*EXERCISE DIRECTIONS:*
Give the listing again in full, exactly as written.

*MATERIALS PROVIDED:*
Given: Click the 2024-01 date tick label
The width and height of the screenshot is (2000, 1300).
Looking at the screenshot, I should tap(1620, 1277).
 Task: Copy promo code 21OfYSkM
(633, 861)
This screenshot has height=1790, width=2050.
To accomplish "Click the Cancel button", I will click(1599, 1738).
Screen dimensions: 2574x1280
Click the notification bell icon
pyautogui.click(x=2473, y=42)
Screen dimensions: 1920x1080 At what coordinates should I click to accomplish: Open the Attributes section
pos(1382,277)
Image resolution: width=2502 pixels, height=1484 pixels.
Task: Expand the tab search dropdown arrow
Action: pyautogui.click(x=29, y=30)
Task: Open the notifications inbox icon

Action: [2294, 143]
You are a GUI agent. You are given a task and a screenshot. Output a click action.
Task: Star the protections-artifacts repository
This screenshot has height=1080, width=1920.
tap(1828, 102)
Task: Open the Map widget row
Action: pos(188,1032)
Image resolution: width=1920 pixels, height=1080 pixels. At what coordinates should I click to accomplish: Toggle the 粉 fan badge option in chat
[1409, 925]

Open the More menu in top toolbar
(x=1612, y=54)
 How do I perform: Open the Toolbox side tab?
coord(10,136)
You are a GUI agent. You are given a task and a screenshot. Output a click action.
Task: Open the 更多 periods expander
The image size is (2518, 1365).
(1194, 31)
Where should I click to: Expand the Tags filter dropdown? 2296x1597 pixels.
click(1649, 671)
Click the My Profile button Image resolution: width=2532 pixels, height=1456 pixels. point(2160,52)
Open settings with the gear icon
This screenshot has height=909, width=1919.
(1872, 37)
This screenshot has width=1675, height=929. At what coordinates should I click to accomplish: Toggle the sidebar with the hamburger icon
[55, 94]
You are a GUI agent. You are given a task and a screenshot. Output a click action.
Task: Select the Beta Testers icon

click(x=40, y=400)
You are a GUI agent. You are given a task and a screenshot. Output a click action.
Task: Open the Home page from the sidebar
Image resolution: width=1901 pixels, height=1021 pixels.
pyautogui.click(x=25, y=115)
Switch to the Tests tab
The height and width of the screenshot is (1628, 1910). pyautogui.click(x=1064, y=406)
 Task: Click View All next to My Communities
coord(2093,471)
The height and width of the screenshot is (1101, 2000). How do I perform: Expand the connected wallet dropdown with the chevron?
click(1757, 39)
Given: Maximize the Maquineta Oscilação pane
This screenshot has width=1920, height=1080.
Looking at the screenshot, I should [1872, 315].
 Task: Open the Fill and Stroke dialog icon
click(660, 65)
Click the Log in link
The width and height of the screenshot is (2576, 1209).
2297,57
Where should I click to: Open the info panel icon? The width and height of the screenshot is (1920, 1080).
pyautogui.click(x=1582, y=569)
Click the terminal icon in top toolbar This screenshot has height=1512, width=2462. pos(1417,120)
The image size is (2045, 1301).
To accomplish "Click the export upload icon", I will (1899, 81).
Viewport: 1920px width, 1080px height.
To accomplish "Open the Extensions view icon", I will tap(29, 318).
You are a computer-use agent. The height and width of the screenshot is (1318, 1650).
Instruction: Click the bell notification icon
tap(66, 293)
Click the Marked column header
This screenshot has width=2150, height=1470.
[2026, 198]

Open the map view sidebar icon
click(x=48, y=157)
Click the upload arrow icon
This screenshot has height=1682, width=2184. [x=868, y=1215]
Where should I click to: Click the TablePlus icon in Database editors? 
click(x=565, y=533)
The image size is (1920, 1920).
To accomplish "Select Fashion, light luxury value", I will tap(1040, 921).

*ANSWER FOR THE TASK:*
Given: Click the 2024-01 date tick label
The width and height of the screenshot is (2000, 1300).
Looking at the screenshot, I should tap(1620, 1277).
 Task: Copy promo code 21OfYSkM
(633, 861)
This screenshot has height=1790, width=2050.
To accomplish "Click the Cancel button", I will click(1599, 1738).
Screen dimensions: 2574x1280
Click the notification bell icon
pyautogui.click(x=2473, y=42)
Screen dimensions: 1920x1080 At what coordinates should I click to accomplish: Open the Attributes section
pos(1382,277)
Image resolution: width=2502 pixels, height=1484 pixels.
Task: Expand the tab search dropdown arrow
Action: pyautogui.click(x=29, y=30)
Task: Open the notifications inbox icon

Action: [2294, 143]
You are a GUI agent. You are given a task and a screenshot. Output a click action.
Task: Star the protections-artifacts repository
This screenshot has height=1080, width=1920.
tap(1828, 102)
Task: Open the Map widget row
Action: pos(188,1032)
Image resolution: width=1920 pixels, height=1080 pixels. At what coordinates should I click to accomplish: Toggle the 粉 fan badge option in chat
[1409, 925]

Open the More menu in top toolbar
(x=1612, y=54)
 How do I perform: Open the Toolbox side tab?
coord(10,136)
You are a GUI agent. You are given a task and a screenshot. Output a click action.
Task: Open the 更多 periods expander
The image size is (2518, 1365).
(1194, 31)
Where should I click to: Expand the Tags filter dropdown? 2296x1597 pixels.
click(1649, 671)
Click the My Profile button Image resolution: width=2532 pixels, height=1456 pixels. point(2160,52)
Open settings with the gear icon
This screenshot has height=909, width=1919.
(1872, 37)
This screenshot has width=1675, height=929. At what coordinates should I click to accomplish: Toggle the sidebar with the hamburger icon
[55, 94]
You are a GUI agent. You are given a task and a screenshot. Output a click action.
Task: Select the Beta Testers icon

click(x=40, y=400)
You are a GUI agent. You are given a task and a screenshot. Output a click action.
Task: Open the Home page from the sidebar
Image resolution: width=1901 pixels, height=1021 pixels.
pyautogui.click(x=25, y=115)
Switch to the Tests tab
The height and width of the screenshot is (1628, 1910). pyautogui.click(x=1064, y=406)
 Task: Click View All next to My Communities
coord(2093,471)
The height and width of the screenshot is (1101, 2000). How do I perform: Expand the connected wallet dropdown with the chevron?
click(1757, 39)
Given: Maximize the Maquineta Oscilação pane
This screenshot has width=1920, height=1080.
Looking at the screenshot, I should [1872, 315].
 Task: Open the Fill and Stroke dialog icon
click(660, 65)
Click the Log in link
The width and height of the screenshot is (2576, 1209).
2297,57
Where should I click to: Open the info panel icon? The width and height of the screenshot is (1920, 1080).
pyautogui.click(x=1582, y=569)
Click the terminal icon in top toolbar This screenshot has height=1512, width=2462. pos(1417,120)
The image size is (2045, 1301).
To accomplish "Click the export upload icon", I will (1899, 81).
Viewport: 1920px width, 1080px height.
To accomplish "Open the Extensions view icon", I will tap(29, 318).
You are a computer-use agent. The height and width of the screenshot is (1318, 1650).
Instruction: Click the bell notification icon
tap(66, 293)
Click the Marked column header
This screenshot has width=2150, height=1470.
[2026, 198]

Open the map view sidebar icon
click(x=48, y=157)
Click the upload arrow icon
This screenshot has height=1682, width=2184. [x=868, y=1215]
Where should I click to: Click the TablePlus icon in Database editors? 
click(x=565, y=533)
The image size is (1920, 1920).
To accomplish "Select Fashion, light luxury value", I will tap(1040, 921).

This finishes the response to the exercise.